PSF/AIX: Cause of 0421-049 & what is the timer period?

ITEM: RTA000150611



Q:                                                                              
RESPOND ELECTRONICALLY.                                                         
Route = .                                                                       
Abstract: Cause of 0421-049 & what is the timer period?                         
                                                                                
Using PSF/AIX 2.1 to print to Ethernet attached IP/4000s.  We have seen         
some 0421-049 messages about lost communication with the printer & then         
apparently PSF terminates.  My question is what causes the 0421-049 &           
how long does PSF retry/wait until it determines communication is lost?         
I have not seen any timer value externalized in PSF which relates               
to this.  It causes lots of problems for PSF to terminate in this               
way & we need to try to figure out why it is happening and how it can           
be avoided.                                                                     
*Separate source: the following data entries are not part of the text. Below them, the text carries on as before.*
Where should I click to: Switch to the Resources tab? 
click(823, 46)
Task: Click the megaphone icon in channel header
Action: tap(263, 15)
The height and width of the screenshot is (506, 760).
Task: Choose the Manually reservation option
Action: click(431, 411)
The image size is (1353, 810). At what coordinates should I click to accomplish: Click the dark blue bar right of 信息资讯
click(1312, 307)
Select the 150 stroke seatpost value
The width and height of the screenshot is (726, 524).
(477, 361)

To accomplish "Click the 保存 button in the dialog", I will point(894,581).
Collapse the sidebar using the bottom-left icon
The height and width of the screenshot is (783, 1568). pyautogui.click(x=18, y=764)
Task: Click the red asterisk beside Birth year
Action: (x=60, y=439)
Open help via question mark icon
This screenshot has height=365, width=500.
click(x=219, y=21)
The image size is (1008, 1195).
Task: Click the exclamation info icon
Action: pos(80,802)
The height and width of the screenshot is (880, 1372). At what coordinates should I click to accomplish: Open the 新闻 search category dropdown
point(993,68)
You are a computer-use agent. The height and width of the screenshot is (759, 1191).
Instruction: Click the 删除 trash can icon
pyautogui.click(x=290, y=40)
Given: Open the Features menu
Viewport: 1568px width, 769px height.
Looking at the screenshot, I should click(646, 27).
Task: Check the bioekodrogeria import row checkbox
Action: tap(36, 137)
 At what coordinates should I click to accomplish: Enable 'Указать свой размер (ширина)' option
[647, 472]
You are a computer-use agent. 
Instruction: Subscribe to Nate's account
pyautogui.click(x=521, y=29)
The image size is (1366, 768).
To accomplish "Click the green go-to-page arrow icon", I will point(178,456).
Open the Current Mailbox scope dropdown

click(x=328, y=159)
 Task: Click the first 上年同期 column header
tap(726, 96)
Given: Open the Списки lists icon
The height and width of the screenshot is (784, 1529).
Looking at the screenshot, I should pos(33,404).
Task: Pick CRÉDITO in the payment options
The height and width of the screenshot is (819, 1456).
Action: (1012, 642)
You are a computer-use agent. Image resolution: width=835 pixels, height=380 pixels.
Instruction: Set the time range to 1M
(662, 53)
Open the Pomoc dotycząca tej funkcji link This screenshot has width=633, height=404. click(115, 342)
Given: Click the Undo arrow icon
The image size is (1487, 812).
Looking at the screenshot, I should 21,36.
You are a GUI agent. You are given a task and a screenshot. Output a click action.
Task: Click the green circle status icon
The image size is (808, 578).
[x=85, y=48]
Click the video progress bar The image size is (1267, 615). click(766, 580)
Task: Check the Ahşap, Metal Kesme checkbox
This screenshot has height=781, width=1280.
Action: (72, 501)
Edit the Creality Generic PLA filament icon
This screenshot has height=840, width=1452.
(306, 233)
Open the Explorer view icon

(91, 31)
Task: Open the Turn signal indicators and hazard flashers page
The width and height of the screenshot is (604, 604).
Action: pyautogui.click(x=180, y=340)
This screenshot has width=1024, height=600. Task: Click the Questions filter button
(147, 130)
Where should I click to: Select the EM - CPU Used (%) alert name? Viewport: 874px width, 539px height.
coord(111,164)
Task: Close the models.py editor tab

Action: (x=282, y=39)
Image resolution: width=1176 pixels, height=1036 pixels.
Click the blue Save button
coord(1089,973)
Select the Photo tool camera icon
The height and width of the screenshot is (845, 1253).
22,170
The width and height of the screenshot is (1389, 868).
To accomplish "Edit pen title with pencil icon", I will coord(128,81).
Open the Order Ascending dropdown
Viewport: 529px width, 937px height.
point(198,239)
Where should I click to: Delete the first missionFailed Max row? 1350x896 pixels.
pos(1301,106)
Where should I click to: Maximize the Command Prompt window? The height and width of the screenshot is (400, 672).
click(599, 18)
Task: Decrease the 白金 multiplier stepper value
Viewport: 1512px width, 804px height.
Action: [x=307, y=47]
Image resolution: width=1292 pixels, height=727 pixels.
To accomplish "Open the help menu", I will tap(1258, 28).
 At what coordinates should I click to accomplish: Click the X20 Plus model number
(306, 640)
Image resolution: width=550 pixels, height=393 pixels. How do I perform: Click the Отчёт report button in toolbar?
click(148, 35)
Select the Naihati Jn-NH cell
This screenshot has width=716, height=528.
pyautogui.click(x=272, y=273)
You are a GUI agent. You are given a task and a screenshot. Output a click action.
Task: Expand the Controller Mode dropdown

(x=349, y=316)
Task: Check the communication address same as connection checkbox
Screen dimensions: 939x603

                                                                                
A:                                                                             
In looking through RETAIN and the AIX Support Center records, some              
other customers are having similar problems.  One possible cause                
would be that the device intervention timer is set too low, and that            
operators are not able to respond at that intervention within the               
specified time.  However, in your customer's case, I reviewed all the           
timer settings in PSF/AIX, and the device intervention timer for all            
PSF queues (lp00-lp70) is set to 9999 or never time out; so that timer          
is not the problem in your case.                                                
                                                                                
Your customer is somewhat backlevel on their PSF/AIX PTFs (last one             
applied is from 10/97), so I'd recommend installing the latest PSF PTFs         
first.There have been five additional PTFs since then fixing a number of        
APARs.  I'd also verify that this customer has on APAR IX69926 since            
they're running 4-way F50s.  I think I took care of that while I was            
there, but it doesn't hurt to verify, especially since I think that            
the system had to be rebuilt later.  (AIX command to check for APAR is          
instfix -ik IX69926.)                                                           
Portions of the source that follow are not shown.